Do not be daunted, however, and do not be dismayed at the greatness of your expectations, thinking to undergo untold labours before you achieve them. I shall not conduct you by a rough road, or a steep and sweaty one, so that you will turn back halfway out of weariness. In that case I should be no better than those other guides who use the customary route—long, steep, toilsome, and, as a rule, hopeless.

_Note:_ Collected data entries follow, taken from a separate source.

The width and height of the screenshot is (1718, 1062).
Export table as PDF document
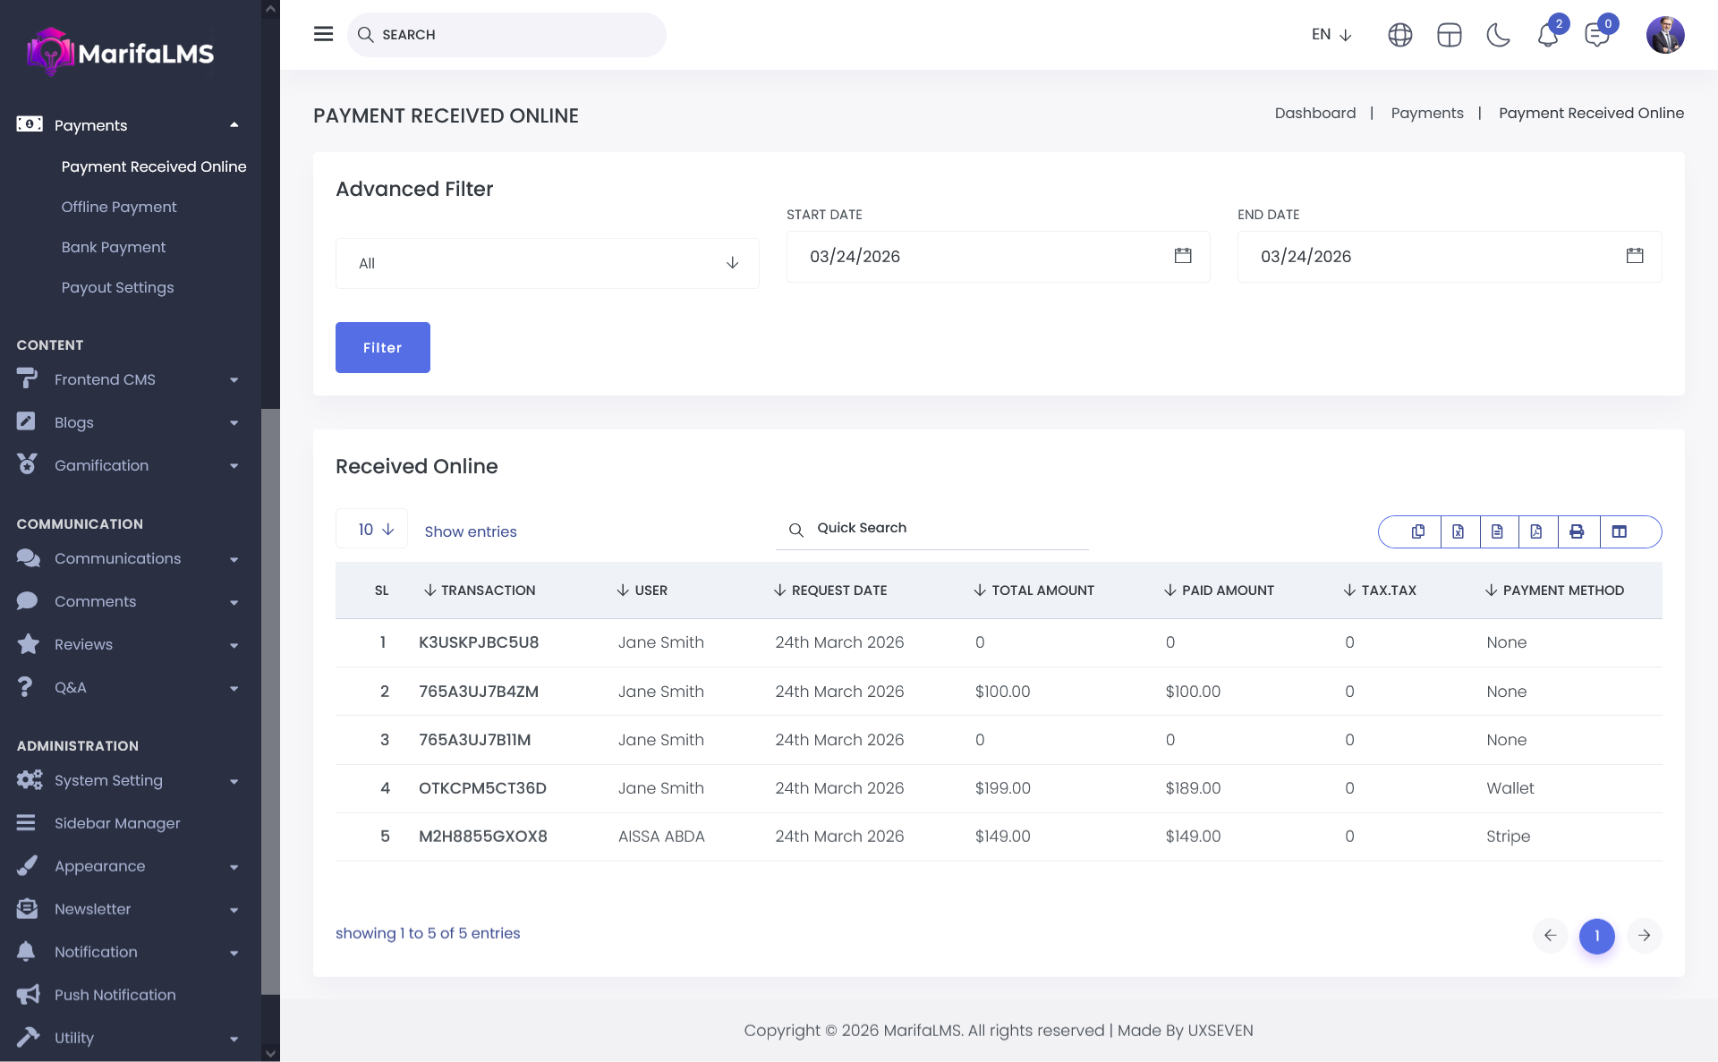click(x=1536, y=531)
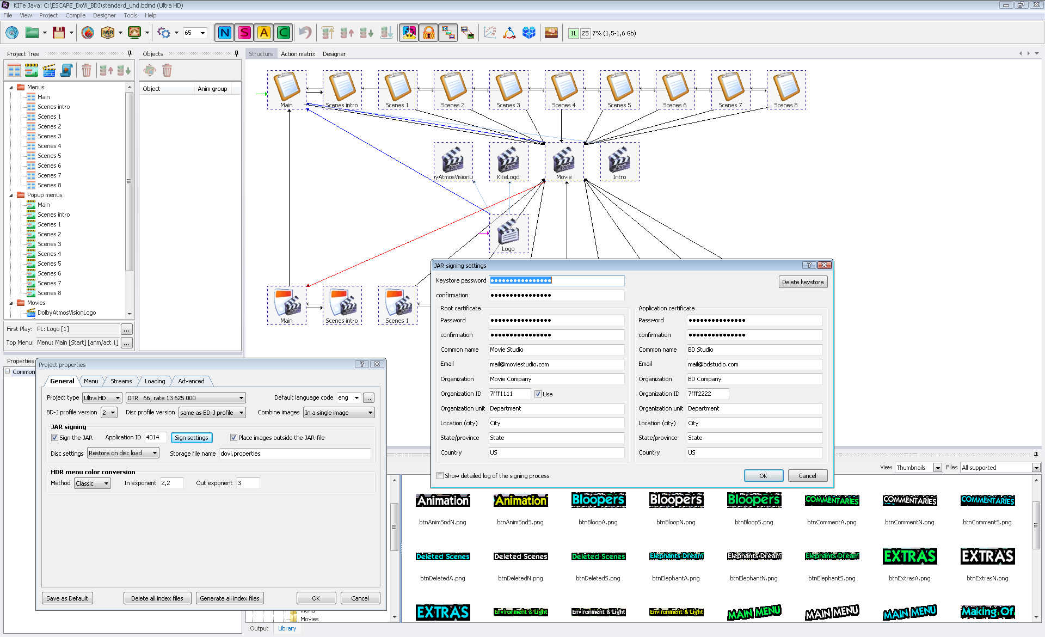Collapse the Popup menus tree node
The height and width of the screenshot is (637, 1045).
tap(11, 195)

No, my advice has this to commend it, that ascending in the manner of a leisurely stroll through flowery fields and perfect shade in great comfort and luxury by a sloping bridle-path that is very short as well as very pleasant, you will gain the summit without sweating for it, you will bag your game without any effort, yes, by Heaven, you will banquet at your ease, looking down from the height at those who went the other way as they creep painfully upward over sheer and slippery crags, still in the foot-hills of the ascent, rolling off head-first from time to time, and getting many a wound on the sharp rocks—and you, the while, on the top long before them, with a wreath upon your head, will be fortunate beyond compare, for you will have acquired from Rhetoric in an instant, all but in your sleep, every single blessing that there is!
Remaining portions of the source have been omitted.